I was haggling over a bit of purple bridesmaid dress with a cross-dressing Reno housewife at a free boutique in Black Rock City, Nevada. Maria Mango strolled up. She was strumming a ukulele and she crooned, “love is sumthin’ if you give it away, you keep on gettin’ more. ” When that moment returned to my mind, what was most utterly vivid was the ukulele.

As soon as I got home to Vancouver I rinsed the dust off my body and went to Long & Mcquade to meet Ralph Shaw, who would be my ukelele guru. His blue Cannondale recumbent was parked outside the store. As soon as i entered the store i heard enthusiastic strumming emanating from the guitar section. I followed the sound to find a tall thin guy wearing suspenders and a bowtie. Ralph nodded his approval and held the ukulele out to me: this one.
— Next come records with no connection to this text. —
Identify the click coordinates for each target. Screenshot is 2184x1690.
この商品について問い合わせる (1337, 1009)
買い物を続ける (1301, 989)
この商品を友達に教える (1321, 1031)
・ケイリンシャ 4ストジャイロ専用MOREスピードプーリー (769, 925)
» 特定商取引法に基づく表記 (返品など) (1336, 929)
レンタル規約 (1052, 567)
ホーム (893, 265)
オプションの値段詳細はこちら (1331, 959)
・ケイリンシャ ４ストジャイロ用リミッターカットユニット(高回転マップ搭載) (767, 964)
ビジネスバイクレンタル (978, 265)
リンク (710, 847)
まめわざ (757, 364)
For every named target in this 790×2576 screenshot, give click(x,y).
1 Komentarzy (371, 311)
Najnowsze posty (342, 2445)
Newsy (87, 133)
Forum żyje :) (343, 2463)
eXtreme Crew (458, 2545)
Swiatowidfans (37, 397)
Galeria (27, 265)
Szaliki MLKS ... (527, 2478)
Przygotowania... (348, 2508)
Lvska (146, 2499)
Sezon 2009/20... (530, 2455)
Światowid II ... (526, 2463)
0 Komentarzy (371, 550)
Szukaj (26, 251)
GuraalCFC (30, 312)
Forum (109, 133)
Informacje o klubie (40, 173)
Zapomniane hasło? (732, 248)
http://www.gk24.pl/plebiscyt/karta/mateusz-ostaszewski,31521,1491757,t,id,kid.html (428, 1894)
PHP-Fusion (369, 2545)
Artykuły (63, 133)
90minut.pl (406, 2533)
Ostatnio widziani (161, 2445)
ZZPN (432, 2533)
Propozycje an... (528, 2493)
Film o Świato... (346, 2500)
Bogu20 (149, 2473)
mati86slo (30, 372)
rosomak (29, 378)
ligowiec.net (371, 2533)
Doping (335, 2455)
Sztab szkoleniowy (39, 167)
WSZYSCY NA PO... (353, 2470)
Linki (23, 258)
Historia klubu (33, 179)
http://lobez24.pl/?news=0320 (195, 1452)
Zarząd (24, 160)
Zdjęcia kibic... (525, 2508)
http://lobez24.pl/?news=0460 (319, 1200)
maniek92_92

A Mahalo, born in China but conceived in Hawaii. Its body is mahogany, finish slightly rough to the touch. The neck is rosewood. I paid $75 and walked out of the store holding the uke in its cardboard box.

I couldn’t quite believe I had just bought myself a musical instrument. I would have felt more comfortable with a machine gun in a violin case. The words ‘musical instrument’ scare me, you see, because I am a Mills. Millses are drawn to the visual arts. Millses draw well. Millses are verbal and tend toward the literary. But when everyone stands up to sing oh canada at the baseball game the Millses do not. Millses stand up in respect but they only mouth the words or hum really low, because you see, Millses are not musical. Millses DON’T SING. So there is something furtive and transgressive about the whole act of buying a musical instrument, feeling almost ashamed, like I’ve violated my caste. What are you DOING?! You’re not a MUSICIAN! You are a MILLS!!

But I am learning some things about music. Obvious mysteries. Like, when you walk with your feet you set a beat, and you can play to the beat. And, that 4/4 time exists the same in a djembe as it does in a techno track (which i kind of knew), but it also lives in a ukelele! A strum is a beat!

Hot damn.

So I’ve been practicing walking around on the street with the uke, just to see how that feels. I notice guys carrying guitars look at me, and we meet eyes and smile a little. There’s that insider secret recognition like I always used to get with dreadies when I had dreadlocks. And I wonder then, should I even have smiled back? Because, was that really honest, implying that i might be, like, a musician or something? I’m  a Mills, not a musician. I’m just carrying a ukulele. It is a disguise.

But get this: I’m learning some SONGS. Really–songs! I have never played a song on a musical instrument before. And what songs! Songs about cowboys, and amphibians! Hello my baby, hello my honey, hello my ragtime gaaaaaaal…. Frogs, and ukeleles, and singing Millses. Strange but true.